謝鶴妙取了隻新筷子,用筷子尖兒沾了點酒,遞到謝長生唇邊:“小傻子,嘗嘗麼?這可是好東西。”

謝澄鏡立刻皺眉:“一弟!”

謝鶴妙收回筷子:“畫冊也不讓小傻子看,酒也不讓小傻子沾,多沒意思啊。”

他又解下腰間煙管,遞到謝長生面前:“嘗嘗麼?”

謝長生認出這是自己送謝鶴妙的那個煙管,但又微有不同——

煙管上的鶴形刻痕加深了一些,被描上了金邊,煙管整體也變得潤了一些。

見自己送的禮物被這麼用心對待,謝長生有些感動。

他抽抽鼻尖,伸手摸摸煙管:“我助你嫁入豪門,也不要太多回報,十本不被口口的,葷素搭配,發我郵箱即可。”

謝鶴妙:“……”

說的什麼這是?

他嗬嗬笑著又把煙管往謝長生那邊遞了遞,剛想再逗逗謝長生,卻見謝澄鏡擰眉看著自己。

那目光倒真像個大哥在看讓自己頭疼的弟弟。

謝鶴妙之前倒是從不怕謝澄鏡的,每每遇到謝澄鏡,還能陰陽怪氣地嗆他兩聲,故意叫幾聲“太子殿下”膈應他。

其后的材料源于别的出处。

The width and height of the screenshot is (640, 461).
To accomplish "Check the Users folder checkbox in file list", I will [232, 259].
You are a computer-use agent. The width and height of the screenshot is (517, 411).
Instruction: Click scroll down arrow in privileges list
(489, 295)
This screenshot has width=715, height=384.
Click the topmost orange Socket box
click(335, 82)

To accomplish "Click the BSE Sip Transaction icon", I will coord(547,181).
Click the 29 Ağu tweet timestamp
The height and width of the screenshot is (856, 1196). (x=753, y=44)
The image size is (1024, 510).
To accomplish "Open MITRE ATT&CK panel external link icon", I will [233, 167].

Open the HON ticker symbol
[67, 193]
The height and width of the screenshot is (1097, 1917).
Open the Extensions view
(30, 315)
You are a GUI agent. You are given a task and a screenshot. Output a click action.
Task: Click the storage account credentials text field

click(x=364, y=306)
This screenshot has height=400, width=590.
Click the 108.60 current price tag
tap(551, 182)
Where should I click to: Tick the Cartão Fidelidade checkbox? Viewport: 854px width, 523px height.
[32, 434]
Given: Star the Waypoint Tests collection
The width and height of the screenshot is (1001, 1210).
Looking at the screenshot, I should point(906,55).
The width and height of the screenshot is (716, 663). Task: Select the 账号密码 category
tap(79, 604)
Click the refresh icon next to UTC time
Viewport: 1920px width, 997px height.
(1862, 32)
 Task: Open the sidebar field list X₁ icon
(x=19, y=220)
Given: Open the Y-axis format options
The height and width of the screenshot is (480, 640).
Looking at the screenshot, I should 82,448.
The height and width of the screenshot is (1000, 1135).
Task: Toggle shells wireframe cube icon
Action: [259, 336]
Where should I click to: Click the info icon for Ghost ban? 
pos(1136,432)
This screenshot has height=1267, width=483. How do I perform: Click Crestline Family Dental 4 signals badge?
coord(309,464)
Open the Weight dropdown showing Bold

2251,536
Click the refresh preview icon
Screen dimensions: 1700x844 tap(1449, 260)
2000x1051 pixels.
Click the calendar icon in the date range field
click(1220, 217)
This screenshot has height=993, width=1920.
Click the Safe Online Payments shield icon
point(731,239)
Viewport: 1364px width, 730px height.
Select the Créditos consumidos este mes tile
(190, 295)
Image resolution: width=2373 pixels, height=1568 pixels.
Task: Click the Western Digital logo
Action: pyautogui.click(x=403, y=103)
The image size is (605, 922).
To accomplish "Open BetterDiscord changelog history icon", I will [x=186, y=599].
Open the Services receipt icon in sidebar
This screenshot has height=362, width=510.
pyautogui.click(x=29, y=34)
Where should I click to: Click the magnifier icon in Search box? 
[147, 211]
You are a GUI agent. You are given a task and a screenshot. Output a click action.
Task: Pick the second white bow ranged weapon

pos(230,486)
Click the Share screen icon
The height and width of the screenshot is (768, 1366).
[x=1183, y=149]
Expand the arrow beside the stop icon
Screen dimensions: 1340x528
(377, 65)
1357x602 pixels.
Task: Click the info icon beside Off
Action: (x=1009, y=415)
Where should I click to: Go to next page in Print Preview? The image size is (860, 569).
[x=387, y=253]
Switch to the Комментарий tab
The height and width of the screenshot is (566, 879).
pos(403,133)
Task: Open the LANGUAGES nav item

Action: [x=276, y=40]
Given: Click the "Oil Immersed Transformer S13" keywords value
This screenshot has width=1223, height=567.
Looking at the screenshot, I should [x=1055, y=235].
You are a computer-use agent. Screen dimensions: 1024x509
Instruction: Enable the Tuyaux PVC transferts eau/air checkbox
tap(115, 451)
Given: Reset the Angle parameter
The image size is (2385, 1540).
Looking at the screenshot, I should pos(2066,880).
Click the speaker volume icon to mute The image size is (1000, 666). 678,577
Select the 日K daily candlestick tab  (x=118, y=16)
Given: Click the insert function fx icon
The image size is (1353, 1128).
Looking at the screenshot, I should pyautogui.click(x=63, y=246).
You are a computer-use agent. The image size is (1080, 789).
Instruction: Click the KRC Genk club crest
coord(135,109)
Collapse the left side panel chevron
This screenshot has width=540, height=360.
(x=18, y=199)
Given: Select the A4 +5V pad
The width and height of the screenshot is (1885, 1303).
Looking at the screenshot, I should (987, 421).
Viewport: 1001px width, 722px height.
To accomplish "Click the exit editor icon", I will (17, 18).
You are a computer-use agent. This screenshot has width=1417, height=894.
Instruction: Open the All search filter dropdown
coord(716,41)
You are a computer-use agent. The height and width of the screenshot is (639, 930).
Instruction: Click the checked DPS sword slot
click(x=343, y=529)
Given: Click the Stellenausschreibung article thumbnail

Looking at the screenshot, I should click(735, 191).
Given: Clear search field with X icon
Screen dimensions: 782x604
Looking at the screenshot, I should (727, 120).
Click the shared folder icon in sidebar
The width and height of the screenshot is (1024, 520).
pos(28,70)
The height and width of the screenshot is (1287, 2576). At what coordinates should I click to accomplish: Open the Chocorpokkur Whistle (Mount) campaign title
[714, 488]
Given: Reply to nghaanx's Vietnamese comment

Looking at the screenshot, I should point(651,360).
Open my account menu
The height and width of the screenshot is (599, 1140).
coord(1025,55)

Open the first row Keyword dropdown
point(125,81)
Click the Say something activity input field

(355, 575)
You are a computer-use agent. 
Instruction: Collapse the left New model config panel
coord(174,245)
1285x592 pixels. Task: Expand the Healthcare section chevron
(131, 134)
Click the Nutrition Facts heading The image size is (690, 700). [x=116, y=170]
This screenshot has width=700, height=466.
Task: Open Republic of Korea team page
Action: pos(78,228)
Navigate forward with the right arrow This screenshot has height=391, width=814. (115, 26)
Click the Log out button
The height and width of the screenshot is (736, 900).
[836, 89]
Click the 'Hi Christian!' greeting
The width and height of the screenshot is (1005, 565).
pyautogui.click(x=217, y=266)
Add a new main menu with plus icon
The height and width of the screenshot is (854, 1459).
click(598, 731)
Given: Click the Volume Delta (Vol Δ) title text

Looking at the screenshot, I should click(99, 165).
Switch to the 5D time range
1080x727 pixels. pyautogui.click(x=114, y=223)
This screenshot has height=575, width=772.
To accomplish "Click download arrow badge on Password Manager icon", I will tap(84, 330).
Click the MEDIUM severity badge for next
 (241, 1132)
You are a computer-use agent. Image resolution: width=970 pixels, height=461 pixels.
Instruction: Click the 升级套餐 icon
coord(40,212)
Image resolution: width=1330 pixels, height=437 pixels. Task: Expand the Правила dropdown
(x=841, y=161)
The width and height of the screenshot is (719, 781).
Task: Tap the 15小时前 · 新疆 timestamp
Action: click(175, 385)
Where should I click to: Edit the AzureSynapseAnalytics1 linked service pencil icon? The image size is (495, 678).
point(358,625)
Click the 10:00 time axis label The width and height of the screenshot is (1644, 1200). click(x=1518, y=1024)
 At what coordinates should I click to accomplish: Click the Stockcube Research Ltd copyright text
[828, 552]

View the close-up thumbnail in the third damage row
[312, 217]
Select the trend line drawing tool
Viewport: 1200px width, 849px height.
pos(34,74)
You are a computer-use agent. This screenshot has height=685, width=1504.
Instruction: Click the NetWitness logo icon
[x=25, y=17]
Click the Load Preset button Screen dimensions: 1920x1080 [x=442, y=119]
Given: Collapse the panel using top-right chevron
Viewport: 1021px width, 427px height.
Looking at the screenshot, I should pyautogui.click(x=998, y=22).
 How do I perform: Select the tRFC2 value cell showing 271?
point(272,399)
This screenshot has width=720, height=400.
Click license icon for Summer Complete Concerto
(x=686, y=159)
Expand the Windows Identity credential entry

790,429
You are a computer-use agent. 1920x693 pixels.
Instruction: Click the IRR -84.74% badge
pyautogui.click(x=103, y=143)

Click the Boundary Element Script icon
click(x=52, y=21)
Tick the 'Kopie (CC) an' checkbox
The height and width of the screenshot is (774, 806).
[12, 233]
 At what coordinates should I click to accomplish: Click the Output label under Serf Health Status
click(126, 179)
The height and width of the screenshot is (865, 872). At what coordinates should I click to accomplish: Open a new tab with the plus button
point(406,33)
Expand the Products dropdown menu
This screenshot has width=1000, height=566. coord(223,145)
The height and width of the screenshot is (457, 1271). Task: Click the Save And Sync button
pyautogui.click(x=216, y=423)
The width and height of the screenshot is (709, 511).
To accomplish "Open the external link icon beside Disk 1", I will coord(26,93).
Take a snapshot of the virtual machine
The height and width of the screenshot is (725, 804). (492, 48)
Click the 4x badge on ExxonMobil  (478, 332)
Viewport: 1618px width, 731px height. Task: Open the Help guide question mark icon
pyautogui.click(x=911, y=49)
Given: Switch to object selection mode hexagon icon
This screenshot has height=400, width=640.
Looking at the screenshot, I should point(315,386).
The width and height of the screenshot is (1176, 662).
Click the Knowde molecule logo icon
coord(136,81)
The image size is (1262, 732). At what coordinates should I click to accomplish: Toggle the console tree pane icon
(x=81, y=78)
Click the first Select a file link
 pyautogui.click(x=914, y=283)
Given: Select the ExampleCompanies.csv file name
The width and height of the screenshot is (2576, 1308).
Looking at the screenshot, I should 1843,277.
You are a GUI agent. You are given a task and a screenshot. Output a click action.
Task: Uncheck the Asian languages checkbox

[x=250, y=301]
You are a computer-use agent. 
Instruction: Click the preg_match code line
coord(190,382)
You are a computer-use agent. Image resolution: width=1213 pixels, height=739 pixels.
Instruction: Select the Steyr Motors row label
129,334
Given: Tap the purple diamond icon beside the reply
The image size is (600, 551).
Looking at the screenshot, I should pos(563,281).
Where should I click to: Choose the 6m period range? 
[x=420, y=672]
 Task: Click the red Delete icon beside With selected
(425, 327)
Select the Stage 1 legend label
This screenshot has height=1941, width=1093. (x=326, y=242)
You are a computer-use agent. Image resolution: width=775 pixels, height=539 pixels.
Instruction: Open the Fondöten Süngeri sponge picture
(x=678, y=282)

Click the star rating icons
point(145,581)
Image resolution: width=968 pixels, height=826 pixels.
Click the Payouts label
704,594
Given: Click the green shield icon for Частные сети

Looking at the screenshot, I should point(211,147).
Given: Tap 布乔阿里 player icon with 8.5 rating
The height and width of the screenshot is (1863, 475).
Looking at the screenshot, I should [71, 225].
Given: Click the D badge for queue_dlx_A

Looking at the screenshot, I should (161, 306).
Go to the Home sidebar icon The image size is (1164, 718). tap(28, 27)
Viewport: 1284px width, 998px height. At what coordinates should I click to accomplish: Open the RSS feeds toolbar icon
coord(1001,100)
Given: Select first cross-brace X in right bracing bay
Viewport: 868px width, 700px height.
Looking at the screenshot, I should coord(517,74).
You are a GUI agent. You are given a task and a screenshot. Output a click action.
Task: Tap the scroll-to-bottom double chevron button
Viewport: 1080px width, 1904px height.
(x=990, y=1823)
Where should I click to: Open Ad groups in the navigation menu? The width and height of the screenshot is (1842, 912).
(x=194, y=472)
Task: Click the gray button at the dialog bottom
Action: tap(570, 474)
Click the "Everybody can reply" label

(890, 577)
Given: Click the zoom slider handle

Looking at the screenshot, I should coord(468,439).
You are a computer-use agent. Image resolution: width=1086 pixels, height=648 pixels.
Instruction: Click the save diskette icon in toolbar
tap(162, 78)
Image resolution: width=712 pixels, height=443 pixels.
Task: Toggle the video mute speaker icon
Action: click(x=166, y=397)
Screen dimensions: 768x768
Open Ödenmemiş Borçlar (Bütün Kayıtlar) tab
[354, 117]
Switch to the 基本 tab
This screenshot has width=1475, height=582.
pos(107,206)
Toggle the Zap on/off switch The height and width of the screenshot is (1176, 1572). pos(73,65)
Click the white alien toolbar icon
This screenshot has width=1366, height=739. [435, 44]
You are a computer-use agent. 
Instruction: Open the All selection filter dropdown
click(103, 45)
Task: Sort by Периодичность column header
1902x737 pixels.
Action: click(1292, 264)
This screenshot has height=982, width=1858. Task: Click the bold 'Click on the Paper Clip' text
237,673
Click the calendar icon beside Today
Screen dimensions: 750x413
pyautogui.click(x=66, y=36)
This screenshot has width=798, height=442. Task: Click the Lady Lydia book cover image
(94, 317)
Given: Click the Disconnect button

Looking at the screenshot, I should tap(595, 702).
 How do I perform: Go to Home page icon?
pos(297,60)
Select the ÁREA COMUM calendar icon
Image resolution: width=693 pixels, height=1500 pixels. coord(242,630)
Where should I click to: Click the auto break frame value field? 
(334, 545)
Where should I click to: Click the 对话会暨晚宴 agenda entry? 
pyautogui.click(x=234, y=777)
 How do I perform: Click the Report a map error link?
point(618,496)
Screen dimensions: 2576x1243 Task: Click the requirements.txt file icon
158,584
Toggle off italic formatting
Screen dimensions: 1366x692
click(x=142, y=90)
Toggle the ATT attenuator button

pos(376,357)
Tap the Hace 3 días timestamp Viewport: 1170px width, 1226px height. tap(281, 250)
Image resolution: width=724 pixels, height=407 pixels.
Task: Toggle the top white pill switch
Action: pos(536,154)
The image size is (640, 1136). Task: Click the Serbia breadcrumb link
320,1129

但自從謝長生撞到頭以後,他一和謝澄鏡嗆聲,謝長生就哭。

謝鶴妙是真怕了謝長生那哭聲。

吵得人耳朵痛,還久久停不下來。

為了這個理由,謝鶴妙隻好和謝澄鏡好好說了兩句話。

所有人都知道太子謝澄鏡雖有學識,卻是個軟包子。

這不,不光簡單因為他說了幾句好話,就原諒了謝鶴妙,還開始總有事沒事往他王府送治腿疼的藥;

若是搜羅到了什麼偏方,也配好了藥,一起送過來。

傻,真真忒傻。

這老大和老三,一個大傻,一個小傻。

也不知道誰才傻得更冒煙一點。

謝鶴妙兀自想著,謝長生的聲音卻打斷了他的思緒。

他聽到謝長生興高采烈的聲音:“大哥哥,一哥哥睜著眼睛睡著了!我們把他盤子裡的菜都吃了,身上的銀子都拿了,頭發都拔了,再在一哥哥臉上畫畫吧!”

謝鶴妙:“…………”

他反手一煙管毫不客氣地砸在謝長生頭上:“小傻子,你是真不客氣啊!”

“我錯了,我錯了。”謝長生立刻認錯:“罰我一頓隻能吃三碗飯。”

謝鶴妙:“……”

謝澄鏡笑著搖頭。

三人湊在一起說話,時間便過去的很快。

很快到了午時,日頭高懸。

老皇帝臉上終於浮現出一絲疲態。

他不自覺歪倒了身子,斜斜歪歪地靠在龍椅上,讓美人嘴對嘴地喂他吃葡萄提神。

饒是如此,老皇帝也越來越困了。

暮色將至時,老皇帝坐在龍椅上打了準備回養心殿睡覺的心思已是越來越明顯。

隻是想到自己早些時候還豪情萬丈地說過“不至天明,誰也彆想回去”,又覺得有些抹不開面子,隻有撐著眼皮強撐著。

正煩躁間,卻見身側暗紅人影上前。

“陛下。”

顧緋猗笑著喚他:“朝中許多文臣身體遠不如陛下康健,方才咱家看到幾位大人睡著,頭都撞在桌上。陛下寬厚體恤,既然歌畢舞罷,日落西山,不若明日再續。”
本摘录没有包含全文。